NASA's New
Horizons probe hurtling towards the distant planet Pluto is in working
order after a series of instrument checks, the mission's top scientist said
Thursday.
New
Horizons principal investigator Alan
Stern said almost all of the spacecraft's seven instruments have been
checked after weeks of tests.
"It's
really going spectacularly well," Stern told SPACE.com of the spacecraft,
which is set to reach Pluto by 2015 after a Jupiter
flyby early next year. "The whole approach to testing a spacecraft is to
walk before you run."
Six of the seven
instruments aboard New Horizons have been turned on to check their health
and functionality, said Stern, who also serves as executive director of the space science and engineering division at the Southwest Research Institute in Boulder, Colorado. Two tools, the spacecraft's Student Dust Counter
and its Solar Wind Analyzer around Pluto (SWAP), were expected to have seen
first light by today, he added.
Built for NASA by the Applied Physics Laboratory at Johns Hopkins Univeristy, New
Horizons launched
spaceward on Jan. 19 on the first-ever mission to explore Pluto,
its
moons and the odd Kuiper
Belt Objects on the edge of the solar system. That flyby is expected to
occur in July 2015 after the probe grabs a gravity boost from its Jupiter pass
in early 2007.
"We're very
heavily invested in the Jupiter science planning," Stern said, adding that
mission planners need to have the observation sequences of that flyby ready by
October 2006. "We have a pretty tight schedule, and we still have some spacecraft
checkout to do.
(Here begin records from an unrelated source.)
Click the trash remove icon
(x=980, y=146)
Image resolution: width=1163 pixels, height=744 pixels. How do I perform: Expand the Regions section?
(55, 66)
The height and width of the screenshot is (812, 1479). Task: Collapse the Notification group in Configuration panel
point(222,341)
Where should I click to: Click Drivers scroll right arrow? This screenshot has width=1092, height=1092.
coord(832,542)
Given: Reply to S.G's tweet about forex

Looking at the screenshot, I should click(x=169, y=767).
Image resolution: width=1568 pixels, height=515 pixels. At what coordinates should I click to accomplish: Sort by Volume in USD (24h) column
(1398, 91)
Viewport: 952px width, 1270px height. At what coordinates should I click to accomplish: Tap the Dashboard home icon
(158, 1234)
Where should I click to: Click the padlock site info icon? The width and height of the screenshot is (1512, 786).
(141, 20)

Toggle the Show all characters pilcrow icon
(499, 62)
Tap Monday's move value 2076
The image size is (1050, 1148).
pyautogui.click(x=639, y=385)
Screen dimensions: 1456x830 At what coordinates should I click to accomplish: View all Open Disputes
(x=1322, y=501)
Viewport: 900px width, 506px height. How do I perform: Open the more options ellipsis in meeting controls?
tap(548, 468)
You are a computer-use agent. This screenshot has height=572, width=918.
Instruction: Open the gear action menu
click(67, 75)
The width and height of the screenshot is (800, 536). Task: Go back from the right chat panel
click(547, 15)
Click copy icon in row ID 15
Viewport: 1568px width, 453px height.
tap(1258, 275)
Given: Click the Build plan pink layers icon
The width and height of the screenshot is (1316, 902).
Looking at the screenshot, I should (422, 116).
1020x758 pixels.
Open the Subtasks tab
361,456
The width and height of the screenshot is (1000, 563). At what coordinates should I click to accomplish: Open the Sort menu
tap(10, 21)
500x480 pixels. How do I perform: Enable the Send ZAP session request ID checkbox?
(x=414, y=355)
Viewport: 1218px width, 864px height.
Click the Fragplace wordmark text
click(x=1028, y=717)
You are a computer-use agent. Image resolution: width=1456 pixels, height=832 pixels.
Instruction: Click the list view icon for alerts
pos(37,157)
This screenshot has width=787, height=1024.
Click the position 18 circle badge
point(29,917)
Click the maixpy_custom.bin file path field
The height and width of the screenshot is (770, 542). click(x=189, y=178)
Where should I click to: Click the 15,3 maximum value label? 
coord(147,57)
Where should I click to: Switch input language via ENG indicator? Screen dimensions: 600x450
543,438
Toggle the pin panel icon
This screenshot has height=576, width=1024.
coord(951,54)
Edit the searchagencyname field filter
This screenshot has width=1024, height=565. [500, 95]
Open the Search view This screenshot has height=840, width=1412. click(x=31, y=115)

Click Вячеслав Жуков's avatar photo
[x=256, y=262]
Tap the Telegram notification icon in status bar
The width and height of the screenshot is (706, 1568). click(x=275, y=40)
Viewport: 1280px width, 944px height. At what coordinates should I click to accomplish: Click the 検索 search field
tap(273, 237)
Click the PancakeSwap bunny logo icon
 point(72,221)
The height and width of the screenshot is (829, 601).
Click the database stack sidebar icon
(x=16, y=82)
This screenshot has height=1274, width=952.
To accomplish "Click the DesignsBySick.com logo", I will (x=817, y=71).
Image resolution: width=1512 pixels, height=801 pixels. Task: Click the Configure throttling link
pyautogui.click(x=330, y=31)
But we're above 90 percent now."
At least
one New Horizons instrument must wait until the probe flies closer to Jupiter
before its aperture door can be opened and initial tests can be performed.
The
spacecraft's extremely sensitive Long Range
Reconnaissance Imager - or LORRI - must wait until the probe flies deeper into
space where sunlight levels are lower, Stern said.
"After
launch, the issue has to do with accidental sun-pointing," Stern said. "LORRI
is so sensitive we have to wait until we're almost to Jupiter to check it."
New
Horizons mission planners expect to complete their initial round of instrument
checks by mid-April.
The
probe should begin its first round of calibration activities, including some
observations, in late May, Stern added.